10月27日、日経平均株価が初めて5万円を超えました。不思議なことに、日本人の生活は貧しくなっています。このギャップは何なのでしょうか。証券会社の人たちが沸き立つのはいいでしょう。でも、大手メディアがにぎわいだけを報じるのは本質からズレていると感じます。
2003年。日経平均はバブル崩壊後、初めて8000円を割り込みました。2008年10月にはリーマンショックの流れから7000円を下回ります。株価が歴史的な下落を記録し、悲観論が広がっていましたが、当時、取材した企業人や官僚たち、そして私も、日本は何とかなるという自信を持っていました。

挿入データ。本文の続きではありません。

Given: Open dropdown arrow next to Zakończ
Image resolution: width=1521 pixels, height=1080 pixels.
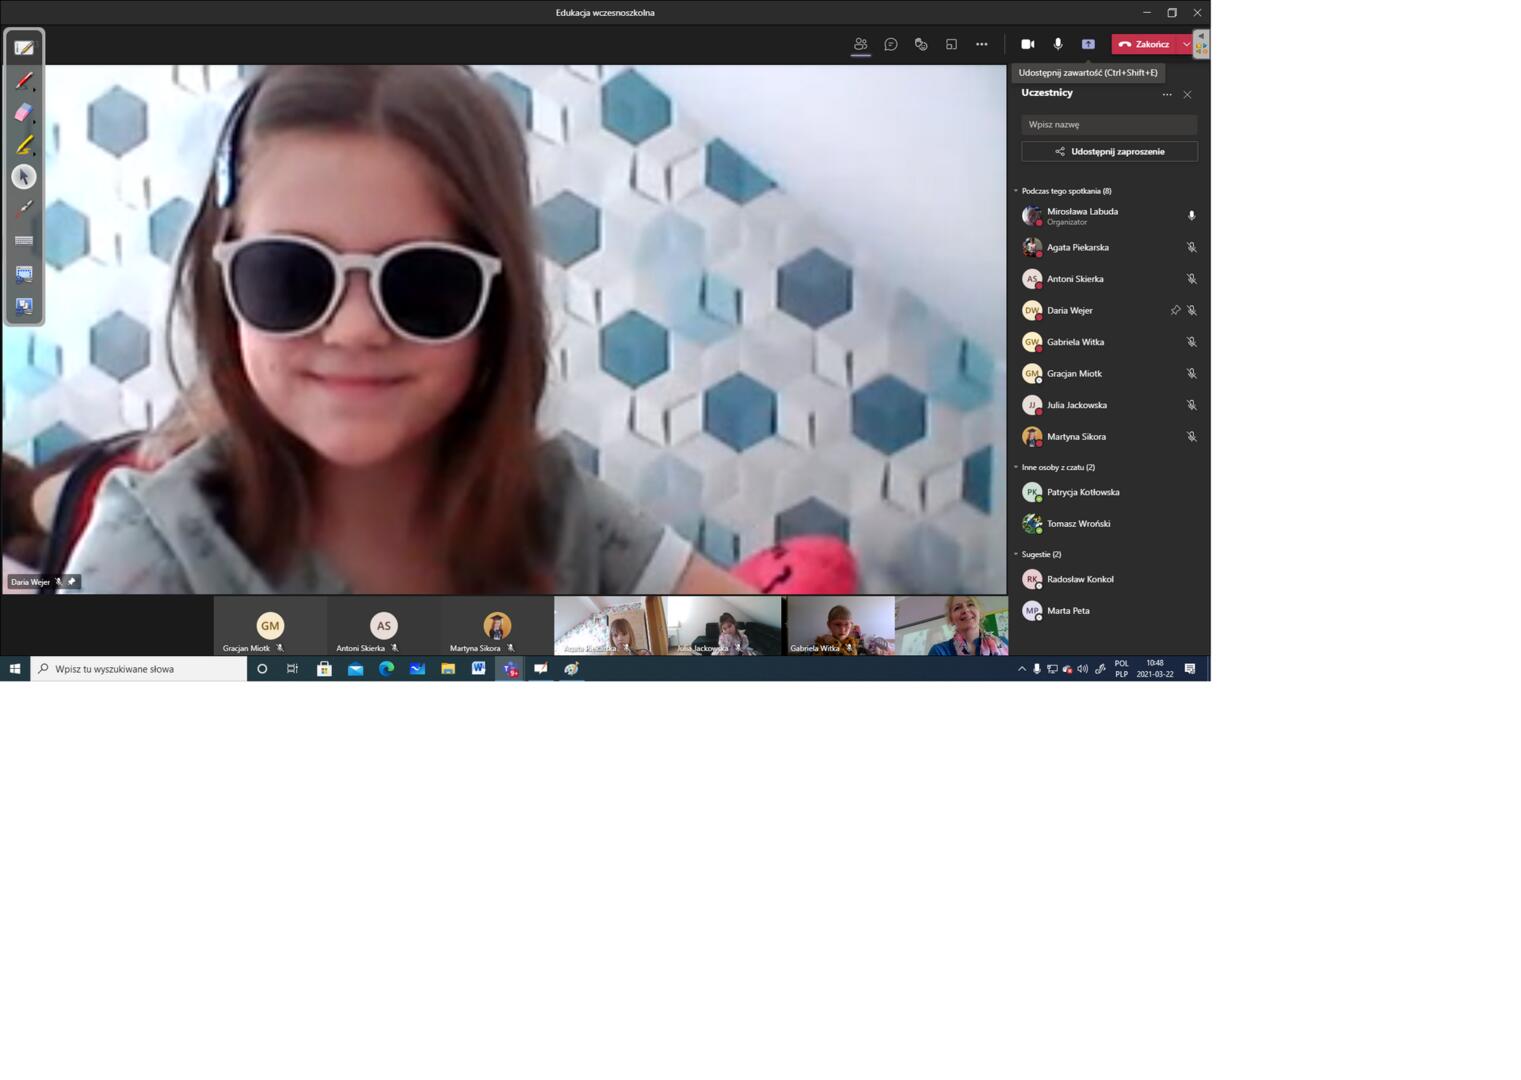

しかし、いまや日本の衰退は止まる気配がありません。日本の途上国化が進んでいると指摘するエコノミストも出てきました。日経平均5万円は、実体経済とかけ離れています。
主食のコメの値段が下がるという期待は裏切られたままです。スーパーに行って、カゴに入れた食料をレジに通すと、一瞬ためらいます。明らかに支払い額が高くなっています。給料が大きく減った私も、生活が厳しいと実感しています。インフレが進み、高所得の人たちとの格差も広がっています。
円安が、食料高騰をはじめ、マイナスの影響を多方面に及ぼしています。「責任ある積極財政の考え方の下、戦略的に財政出動を行う」。高市早苗首相は所信表明でこう強調しました。「高市政権が赤字国債発行で、お札をどんどん刷れば円はもっと下落する」。知人の元銀行員はこう解説します。
積極財政で赤字国債を大量発行すれば、円の価値が下がり、生活を厳しくするリスクになるという指摘です。財政悪化が進み、日本国債が格下げされれば、国民はさらに厳しい状況になります。
必要なのは物価高対策ではありません。円の暴落、日本売りを反転させる次元の違う経済の基盤強化です。小さい思考を格段に大きくする転換が急務でしょう。政治家も、官僚も、経営者も、メディアも・・・。日本人は本質を見失っていないでしょうか。